*** EXTRACTED ENTRIES

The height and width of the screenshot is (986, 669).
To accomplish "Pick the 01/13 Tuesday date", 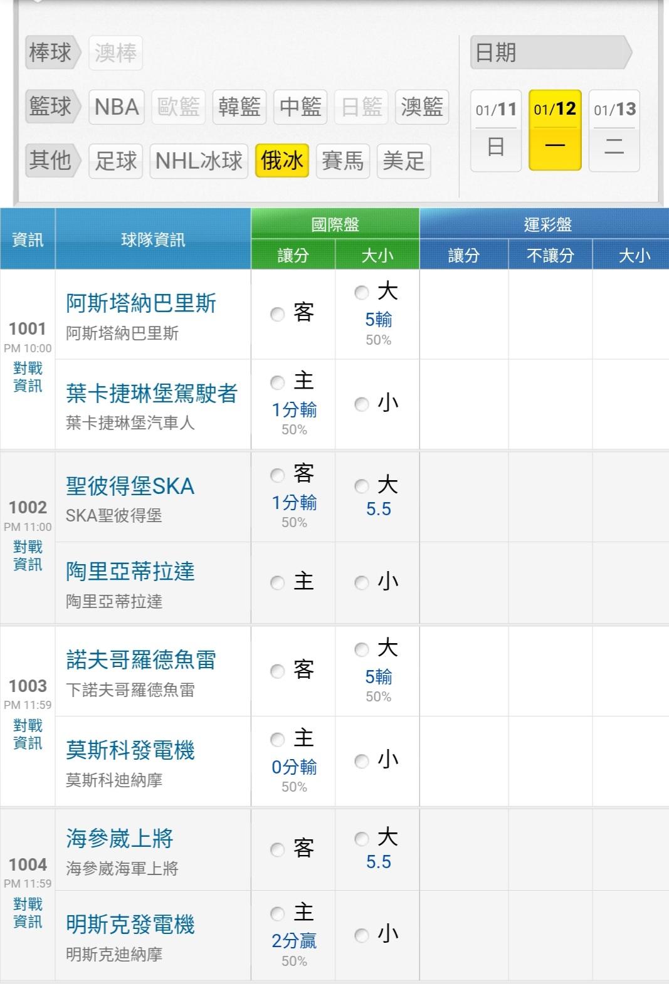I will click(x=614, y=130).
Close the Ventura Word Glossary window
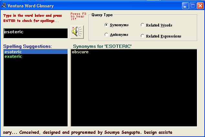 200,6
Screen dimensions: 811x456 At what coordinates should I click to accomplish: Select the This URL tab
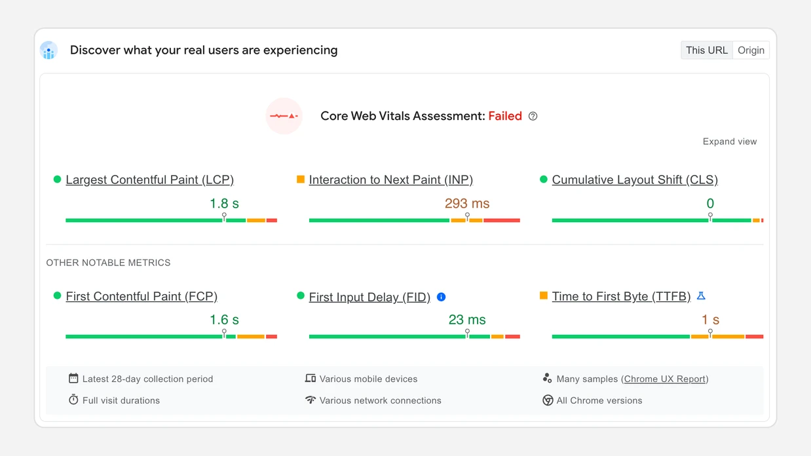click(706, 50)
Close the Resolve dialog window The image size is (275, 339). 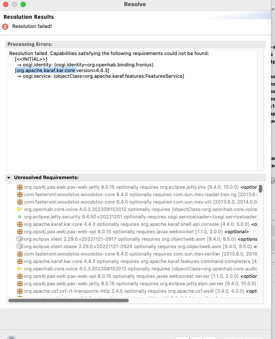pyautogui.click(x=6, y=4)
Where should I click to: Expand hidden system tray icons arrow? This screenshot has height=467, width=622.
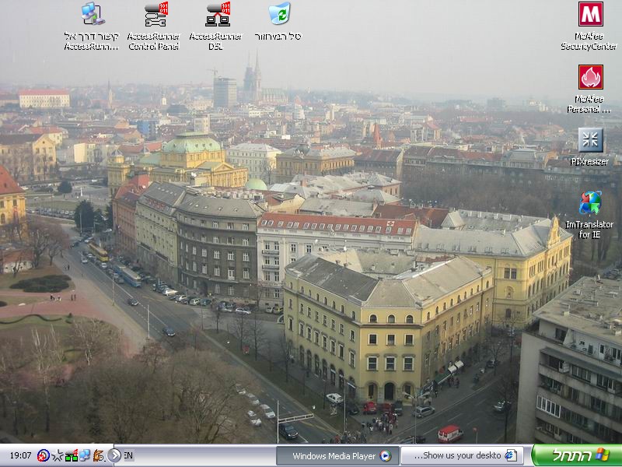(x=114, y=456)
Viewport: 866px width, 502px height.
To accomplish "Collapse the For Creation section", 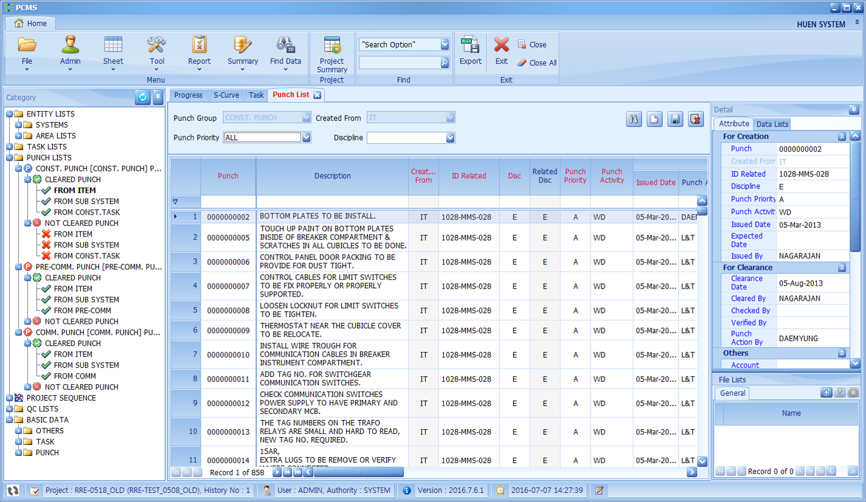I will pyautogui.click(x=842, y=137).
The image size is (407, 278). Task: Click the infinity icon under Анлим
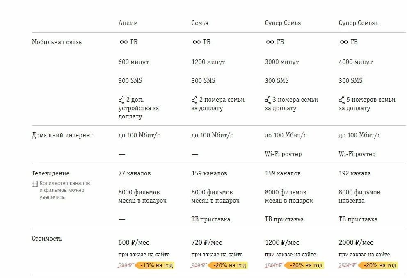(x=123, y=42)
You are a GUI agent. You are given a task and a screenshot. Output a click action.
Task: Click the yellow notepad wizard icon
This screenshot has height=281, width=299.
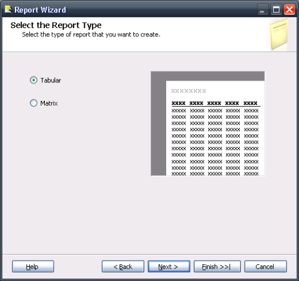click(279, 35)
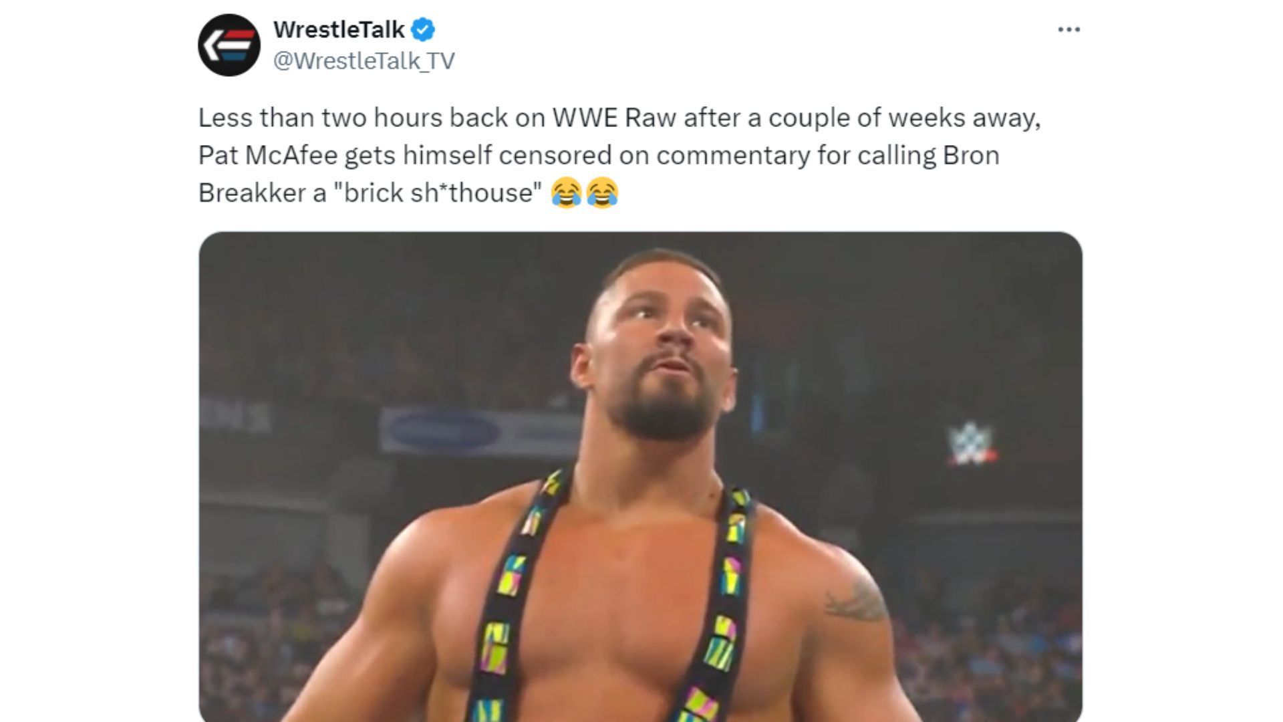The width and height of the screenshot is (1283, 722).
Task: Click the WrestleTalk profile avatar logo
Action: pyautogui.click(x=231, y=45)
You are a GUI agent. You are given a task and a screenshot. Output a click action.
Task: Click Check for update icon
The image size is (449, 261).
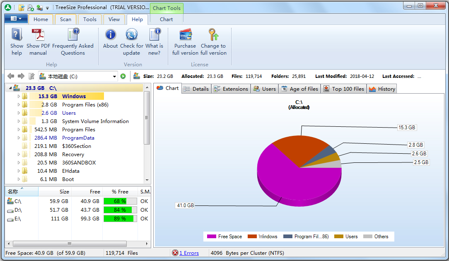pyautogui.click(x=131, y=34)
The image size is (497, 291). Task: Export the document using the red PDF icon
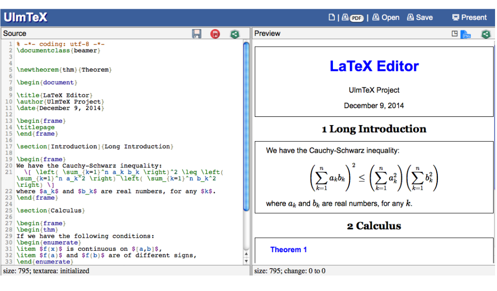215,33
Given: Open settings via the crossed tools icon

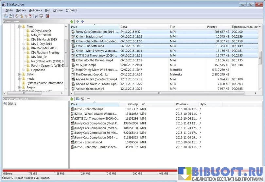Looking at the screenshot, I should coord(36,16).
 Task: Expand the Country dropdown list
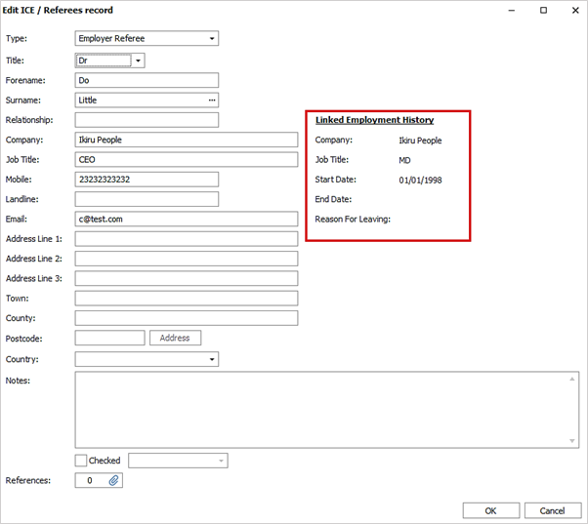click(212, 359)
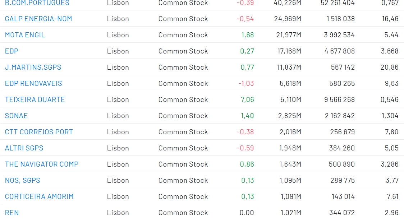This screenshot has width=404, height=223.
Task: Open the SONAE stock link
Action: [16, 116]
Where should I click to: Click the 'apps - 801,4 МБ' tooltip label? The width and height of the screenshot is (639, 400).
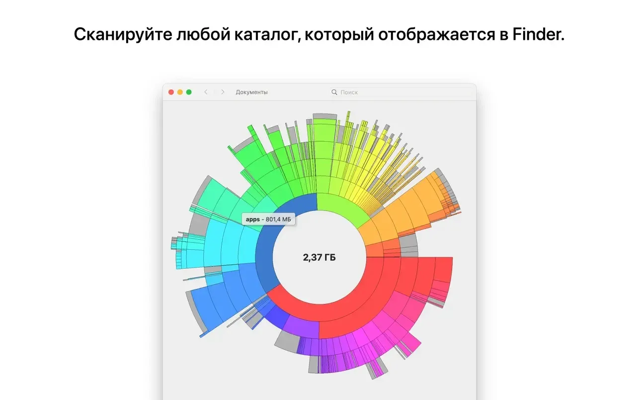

******

GOAL OF THE EXERCISE => Reproduce the data word for word, starting with the line that contains "Task: Expand the Country dropdown list" and continuing through the end of the data. Leave out the pictures.

SOLUTION BELOW =>
 Task: Expand the Country dropdown list
click(212, 359)
This screenshot has width=404, height=223.
Task: Open the SONAE stock link
Action: [16, 116]
Where should I click to: Click the 'apps - 801,4 МБ' tooltip label? The width and height of the screenshot is (639, 400).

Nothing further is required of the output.